Our study has shown that the incidence of fall-related injuries decreased in our setting. Fall-related injuries increased in the elderly, female population, and UAE nationals. Although falls from the same level, in-homes, and public places increased; falls from height and workplaces decreased. The severity of injuries was higher, but hospital length of stay decreased overtime. The mortality did not change.
Some countries in our region, such as Iraq, has reported an increased incidence of accidental falls [10]. In contrast, fall-related injuries reduced overtime in our city which is similar to the global decrease [14]. However, the Gulf region countries showed the lowest decrease (≤10%) in the incidence of fall-related injuries and shared this category with South Asian and African countries [14]. One of the significant determinants of fall-related injuries is its location. Workplace-related falls from height are still common in our setting because of the construction demands [19]. We think that the decrease in fall from height in the current study reflects the successful implementation of safety regulations at workplace in our setting [20].
Fall-related injuries in our study were mainly in males.

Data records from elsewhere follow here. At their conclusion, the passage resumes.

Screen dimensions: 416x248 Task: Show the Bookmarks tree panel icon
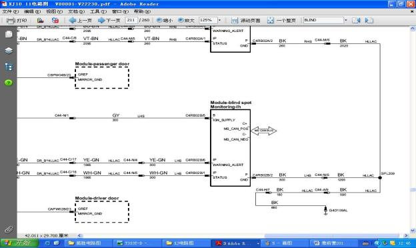(9, 67)
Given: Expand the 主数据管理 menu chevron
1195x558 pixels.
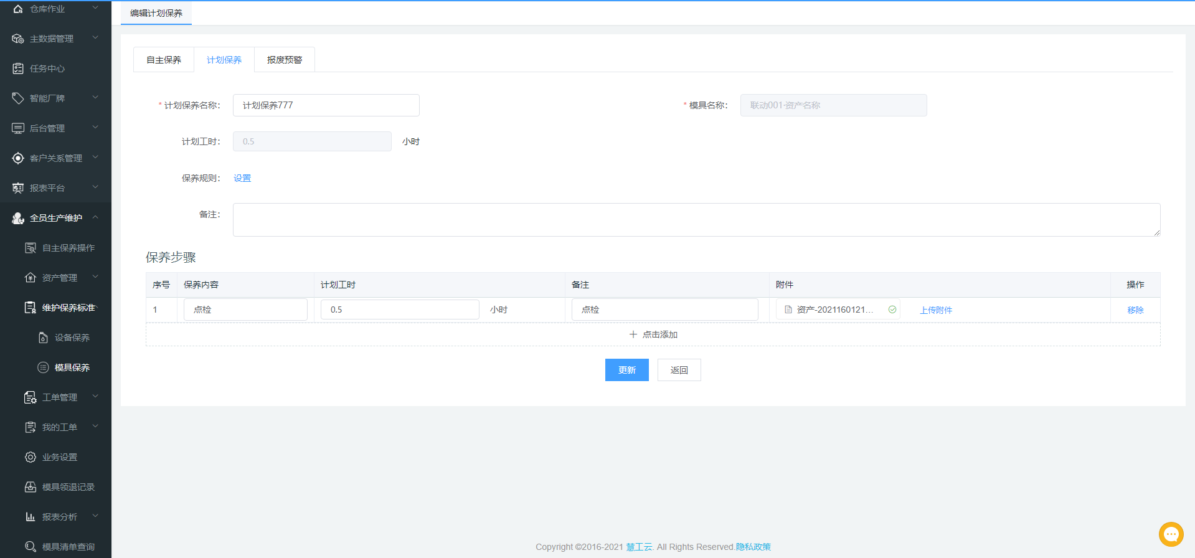Looking at the screenshot, I should 95,38.
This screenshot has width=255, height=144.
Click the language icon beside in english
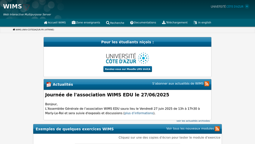195,23
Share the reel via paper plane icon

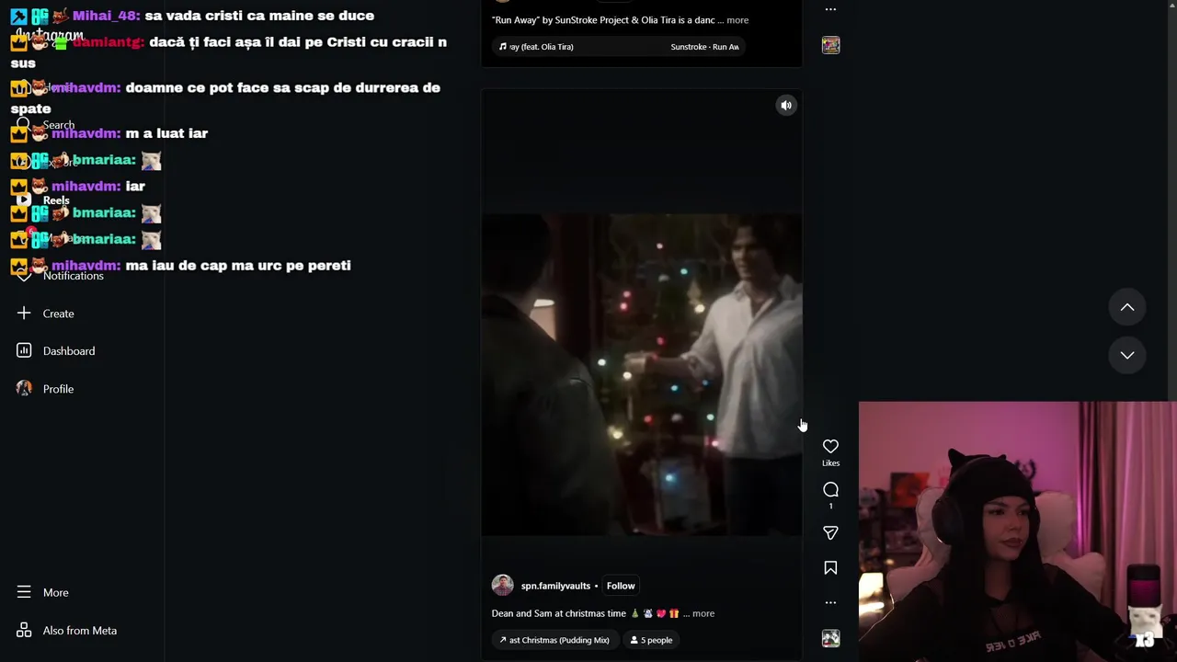[x=830, y=533]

In contrast, other studies showed higher incidence in females [21, 22]. This can be attributed to the high percentage of male expatriate manual laborers working in construction in our city. Nevertheless, and like others, fall-related injuries in females, which are mainly on the same level, has increased in our study [23, 24].
Geriatric falls is a serious public health problem [25]. Living alone, effect of medications, movement disorders, weak sensory power, reduced mobility, and arthritis are risk factors for falls in the elderly population even if physically active [26-28]. UAE has a fast aging population compared with the other Gulf countries [29]. Similar to others, our study has shown that geriatric falls increased overtime which was more in females [30]. Injury prevention and developments in the trauma system in our city reduced injuries by 38.2% and mortality by 56% in hospitalized trauma patients [31].

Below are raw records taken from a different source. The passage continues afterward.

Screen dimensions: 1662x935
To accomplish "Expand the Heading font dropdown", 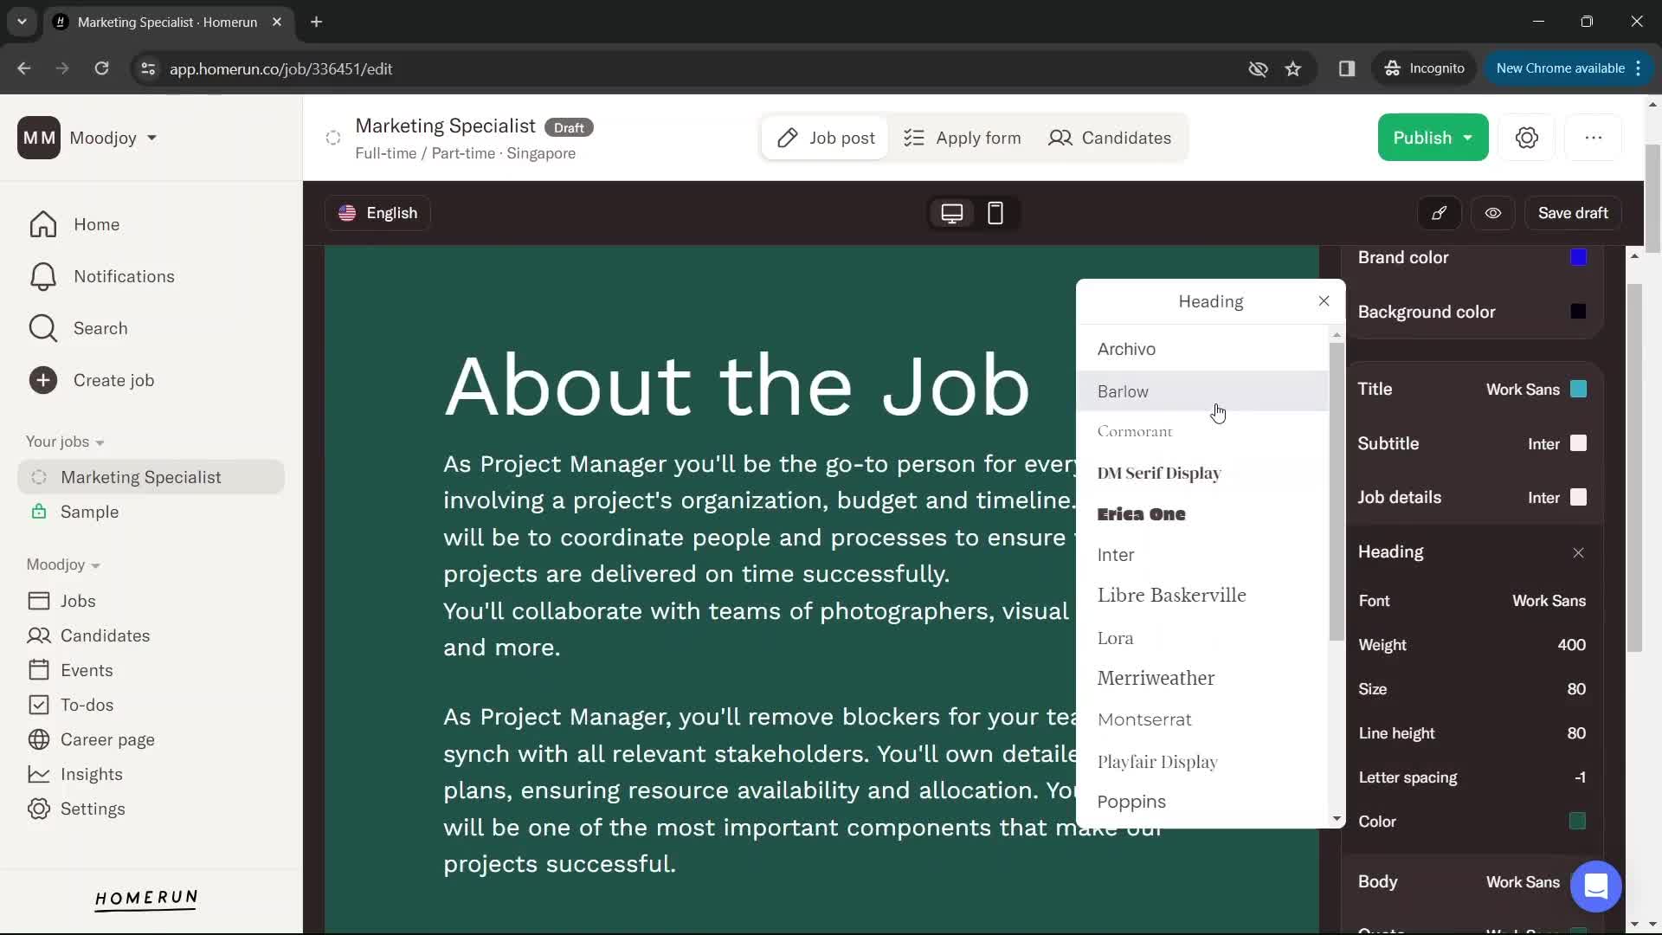I will (x=1549, y=601).
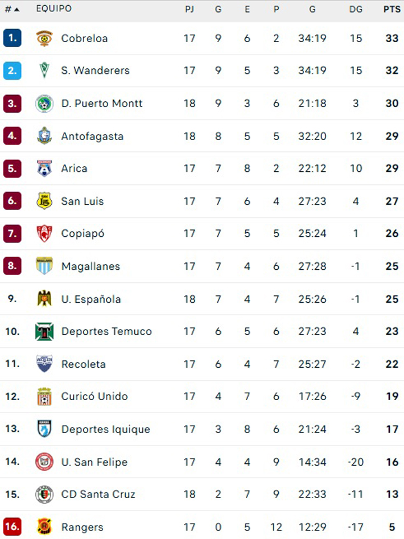Image resolution: width=404 pixels, height=539 pixels.
Task: Click the Cobreloa team crest
Action: tap(44, 38)
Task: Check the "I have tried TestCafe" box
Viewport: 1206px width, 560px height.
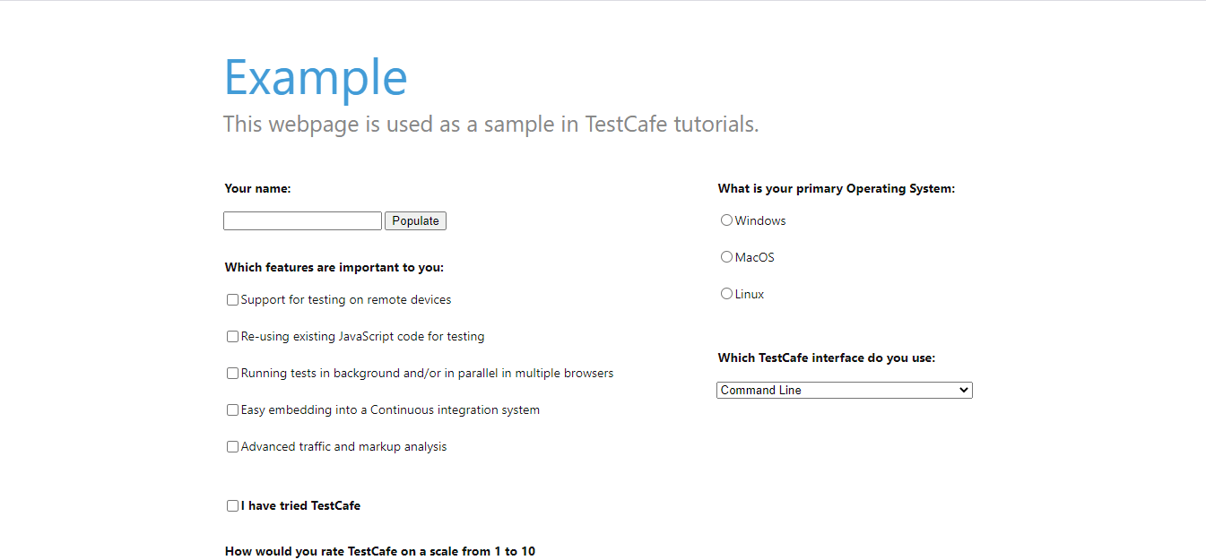Action: click(232, 505)
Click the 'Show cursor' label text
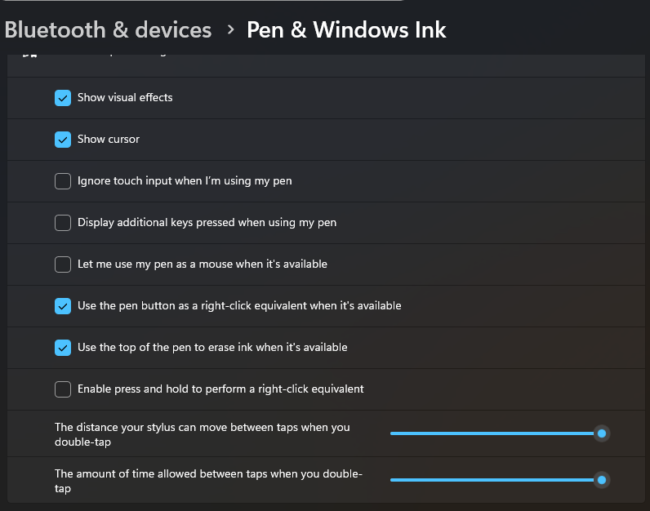 (x=109, y=140)
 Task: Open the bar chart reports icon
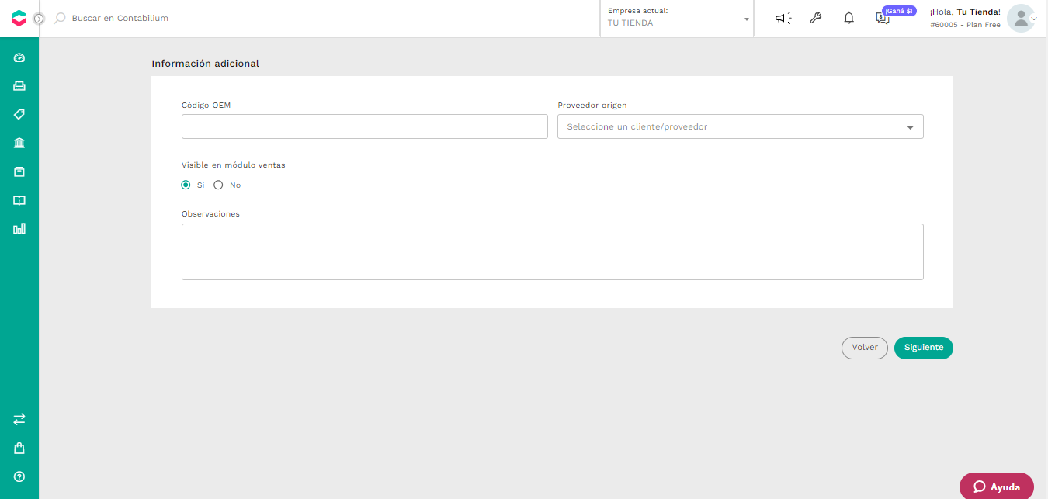point(19,228)
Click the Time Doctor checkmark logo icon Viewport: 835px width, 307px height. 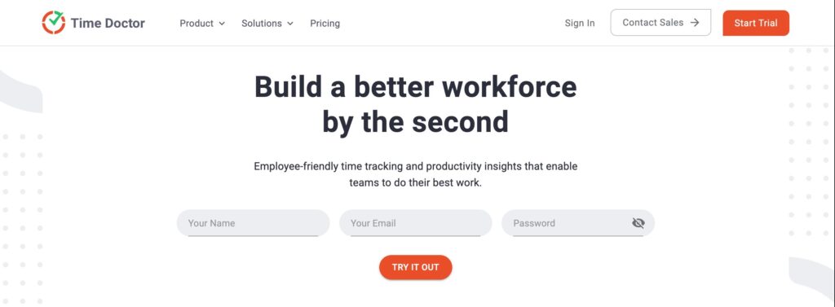[53, 22]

Despite the increased severity of injuries of hospitalized fall-related patients in the second period, hospital stay, and mortality were less. This can be attributed to developments in the trauma system which includes better pre-hospital field medical management, faster transfer to the hospital and better in-hospital trauma care including the emergency department, surgical interventions, and critical care.

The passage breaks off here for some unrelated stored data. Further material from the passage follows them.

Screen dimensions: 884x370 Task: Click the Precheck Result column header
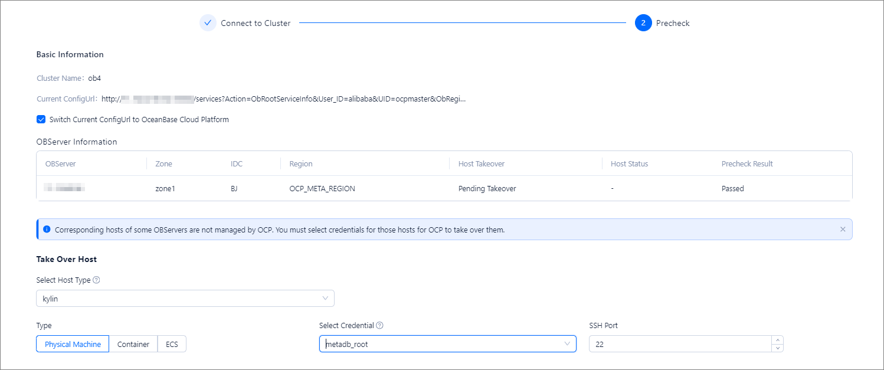747,163
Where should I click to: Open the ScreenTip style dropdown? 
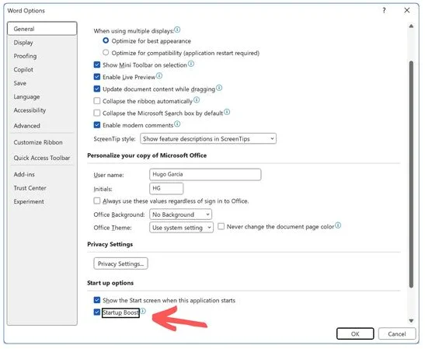point(208,138)
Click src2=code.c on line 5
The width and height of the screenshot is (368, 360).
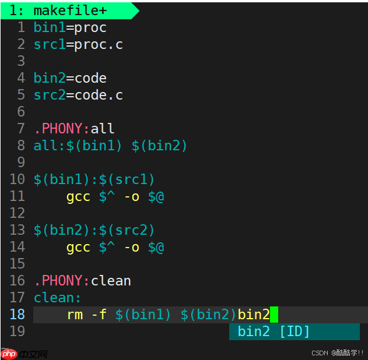pos(78,95)

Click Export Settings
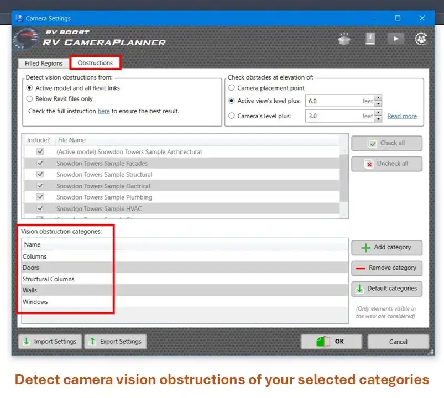(116, 342)
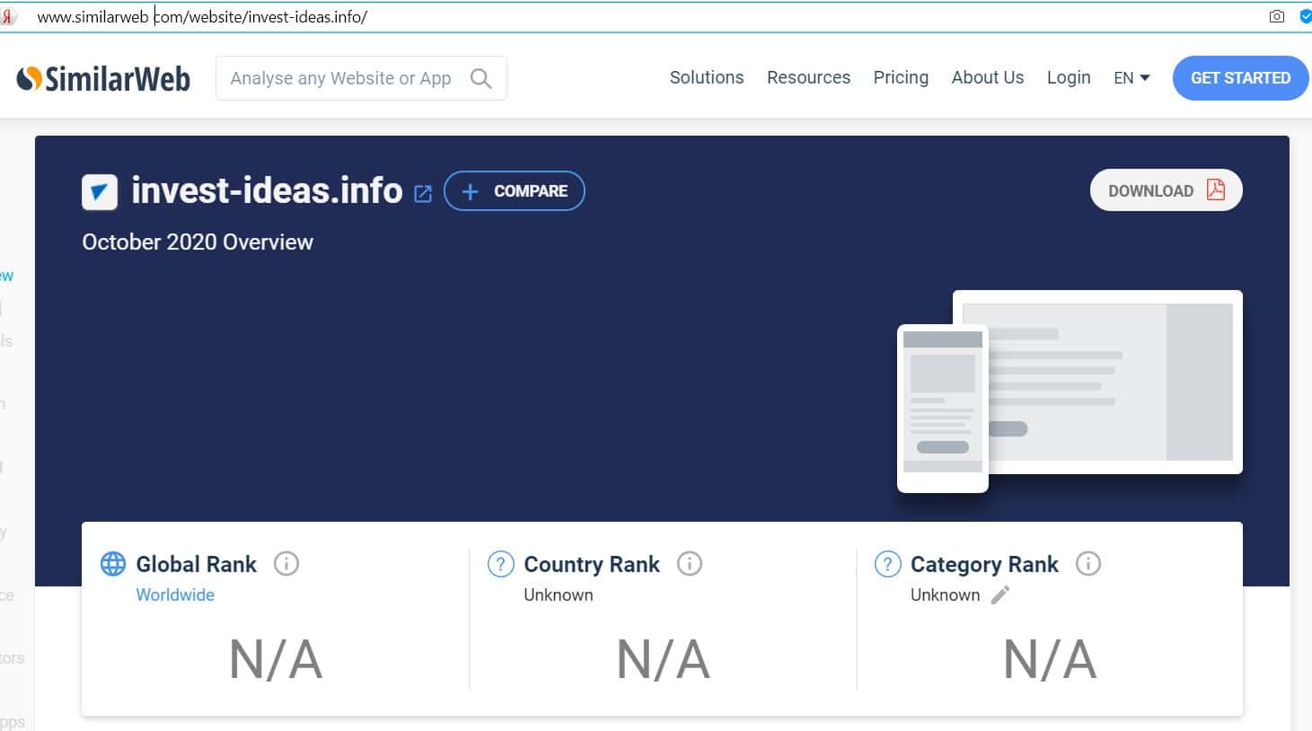
Task: Click the SimilarWeb logo
Action: 103,79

Fall prevention programs should be properly implemented [8, 32. Despite the significant decrease in work-related fall-related injuries and fall from height in the current study, there is an urgent need to reduce falls at public areas and homes.
Limitations
There are several limitations in our study. First, the data studied were from a single hospital in our city which cannot be generalized to the whole country. Nevertheless, we think that observing the preventive interventions and evaluating their effects gives a strong example to follow within our region. Second, we studied injured patients who were hospitalized for more than 24 hours or who died at the Emergency Department. Therefore, this group does not represent the whole fall-related injuries in our city as it excludes who did not present to the hospital. Third, it would have been better to have a continuous data registry through those years without interruption. This occurred because of financial restraints which is a common problem facing trauma registries. Fourth, we do not have more details on the injury incidents and their contributing factors which can give us a more in depth planning for the next prevention strategies.